Progressive telomere shortening occurs in cultured rat microglia, but not astrocytes.

Normal somatic cells have a finite replicative capacity. With each cell division, telomeres shorten progressively until they reach a critical length, at which point the cells enter replicative senescence. Some cells maintain their telomeres by the action of the telomerase enzyme. Glia, particularly microglia, are the only adult cell types in the central nervous system (CNS) that exhibit a significant mitotic potential, and are thus susceptible to telomere shortening. In this study, we show that telomere shortening accompanied by low to moderate telomerase activity, and ultimately senescence, occurs in rat microglia in vitro. When microglia are stimulated to divide with the mitogen granulocyte macrophage-colony stimulating factor (GM-CSF), longer telomeres are allowed to shorten, while shorter telomeres are lengthened. Telomerase activity is nearly 3-fold higher in GM-CSF-stimulated microglia initially, relative to unstimulated controls, and then declines to levels below those seen in controls before increasing again. Telomere attrition is also more rapid when microglia are grown in culture dishes of increasing size.
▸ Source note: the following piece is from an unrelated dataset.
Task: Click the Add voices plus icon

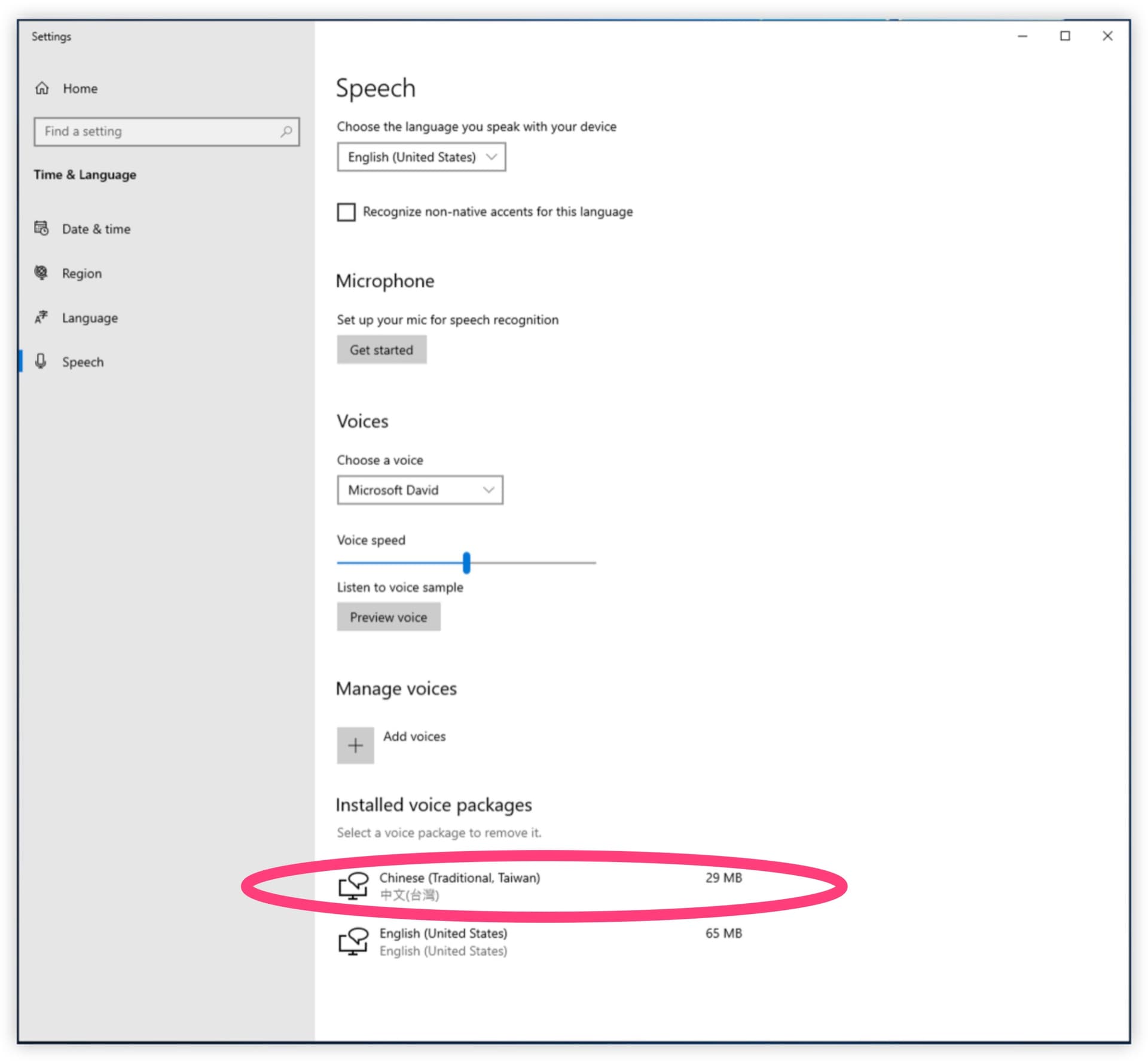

Fluorescence in situ hybridization (FISH) analysis indicates that a nearly 3-fold variation in both inter- and intra-chromosomal telomere length exists in microglia. In contrast to microglia, cultured astrocytes exhibit a cyclical pattern of telomere lengthening and shortening over time, corresponding to a similar cycle of higher and lower telomerase activity. When astrocytes are passaged, mean telomere length increases initially from passage 1-2, remaining constant until passage 5, while the shortest telomeres are continually lengthened. In conclusion, the telomere shortening evident in microglia is accompanied by their progression to senescence by 32 days in vitro. In contrast, astrocytes, perhaps due to greater telomerase activity, have longer life spans and may be passaged repeatedly before entering senescence. Our findings provide an impetus to investigate the possibility that microglial telomere shortening may occur in vivo.